Zacznijmy od prostszego przypadku, w którym nie ma struktury korelacji dla reszt:

fit <- gnls(model=model,data=data,start=start)
logLik(fit)

Prawdopodobieństwo dziennika można następnie łatwo obliczyć ręcznie za pomocą:

N <- fit$dims$N
p <- fit$dims$p
sigma <- fit$sigma * sqrt((N-p)/N)
sum(dnorm(y, mean=fitted(fit), sd=sigma, log=TRUE))

Ponieważ reszty są niezależne, możemy po prostu użyć, dnorm(..., log=TRUE)aby uzyskać poszczególne warunki prawdopodobieństwa dziennika (a następnie je podsumować). Alternatywnie możemy użyć:

sum(dnorm(resid(fit), mean=0, sd=sigma, log=TRUE))

Zauważ, że fit$sigmanie jest to „mniej stronnicze oszacowanie ” - dlatego najpierw musimy ręcznie dokonać korekty.σ2

Teraz bardziej skomplikowany przypadek, w którym reszty są skorelowane:

fit <- gnls(model=model,data=data,start=start,correlation=correlation)
logLik(fit)

W tym przypadku musimy użyć wielowymiarowego rozkładu normalnego. Jestem pewien, że jest gdzieś funkcja, ale zróbmy to ręcznie:

N <- fit$dims$N
p <- fit$dims$p
yhat <- cbind(fitted(fit))
R <- vcv(tree, cor=TRUE)
sigma <- fit$sigma * sqrt((N-p)/N)
S <- diag(sigma, nrow=nrow(R)) %*% R %*% diag(sigma, nrow=nrow(R))
-1/2 * log(det(S)) - 1/2 * t(y - yhat) %*% solve(S) %*% (y - yhat) - N/2 * log(2*pi)
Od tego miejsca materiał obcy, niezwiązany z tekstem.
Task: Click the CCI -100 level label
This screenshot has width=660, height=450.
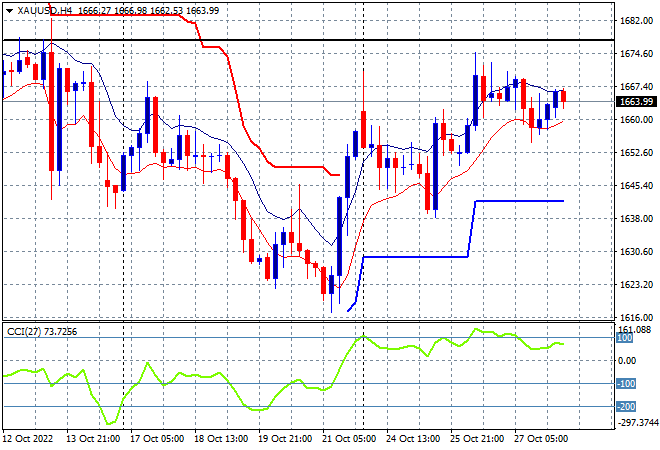Action: (626, 383)
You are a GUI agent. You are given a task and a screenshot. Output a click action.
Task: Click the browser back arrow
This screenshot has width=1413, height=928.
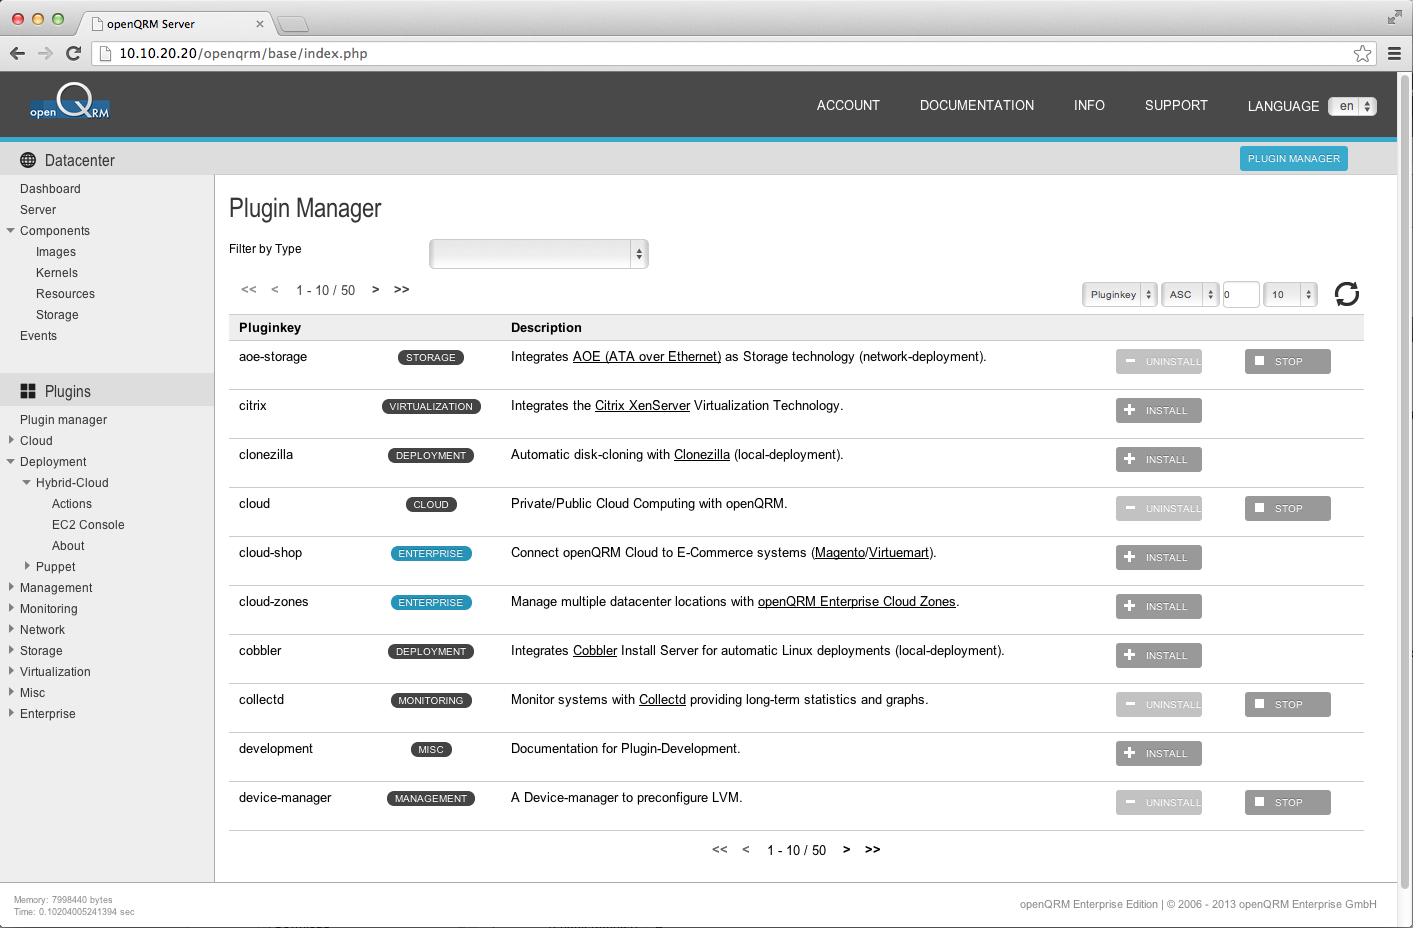[x=16, y=53]
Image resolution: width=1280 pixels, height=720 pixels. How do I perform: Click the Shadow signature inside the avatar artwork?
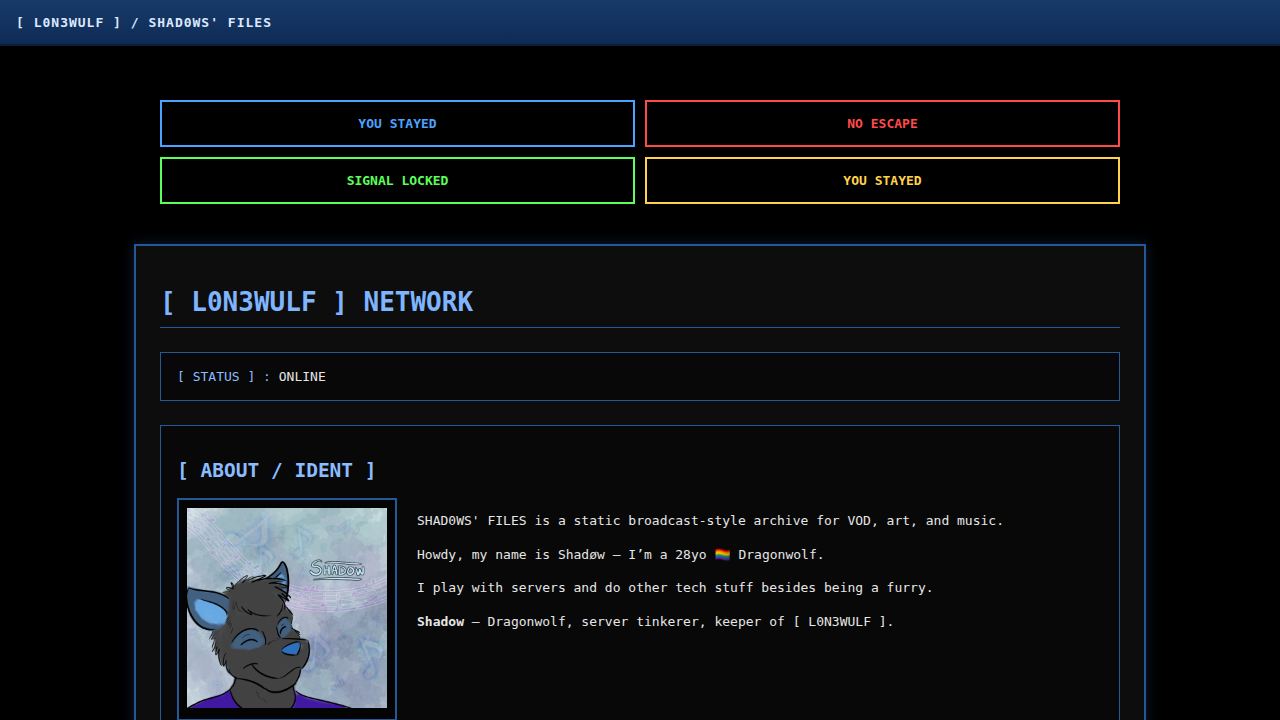(x=337, y=569)
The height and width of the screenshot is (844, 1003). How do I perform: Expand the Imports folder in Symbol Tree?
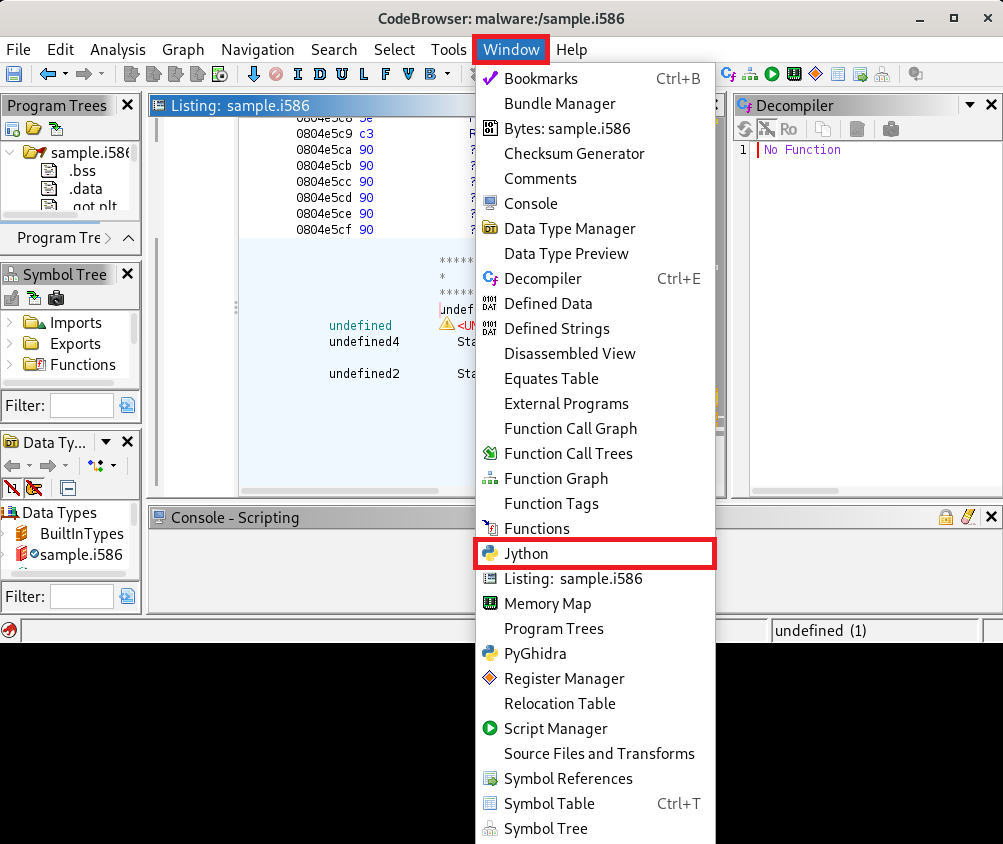[9, 323]
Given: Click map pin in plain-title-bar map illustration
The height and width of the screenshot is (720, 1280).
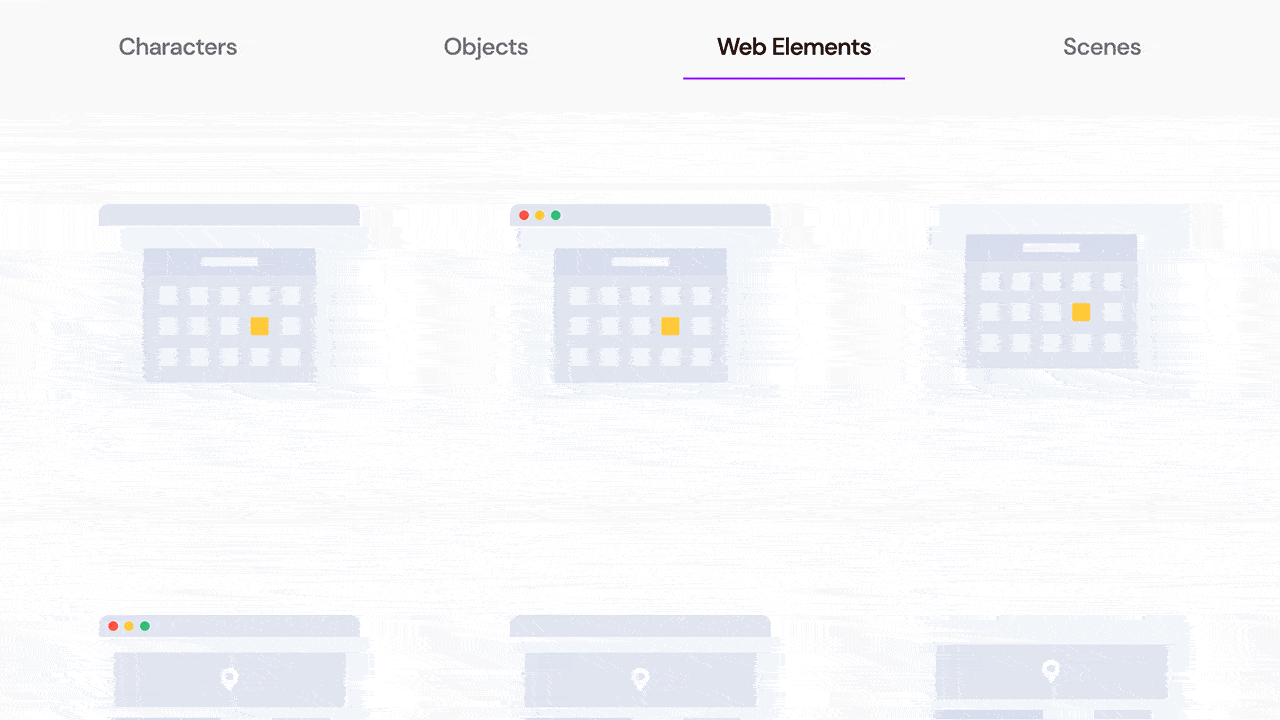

Prawdopodobieństwo logarytmiczne dla nieskorelowanych reszt działało idealnie, jednak nie mogę ustalić wielowymiarowego rozkładu normalnego. W takim przypadku co to jest S? Próbowałem S <- vcv.phylo (drzewo) i dostałem około -700 dla prawdopodobieństwa dziennika, podczas gdy logLik (dopasowanie) wynosił około -33.
Eric

Przepraszam - popsułem kod, kiedy wkleiłem kod. Teraz jest kompletny. S jest macierzą wariancji-kowariancji reszt. Byłeś na dobrej drodze (z vcvfunkcją) - ale musisz uzyskać macierz korelacji, a następnie użyć aby przekształcić ją w macierz var-cov. σ^2
Wolfgang
Korzystając z naszej strony potwierdzasz, że przeczytałeś(-aś) i rozumiesz nasze zasady używania plików cookie i zasady ochrony prywatności.
Licensed under cc by-sa 3.0 with attribution required.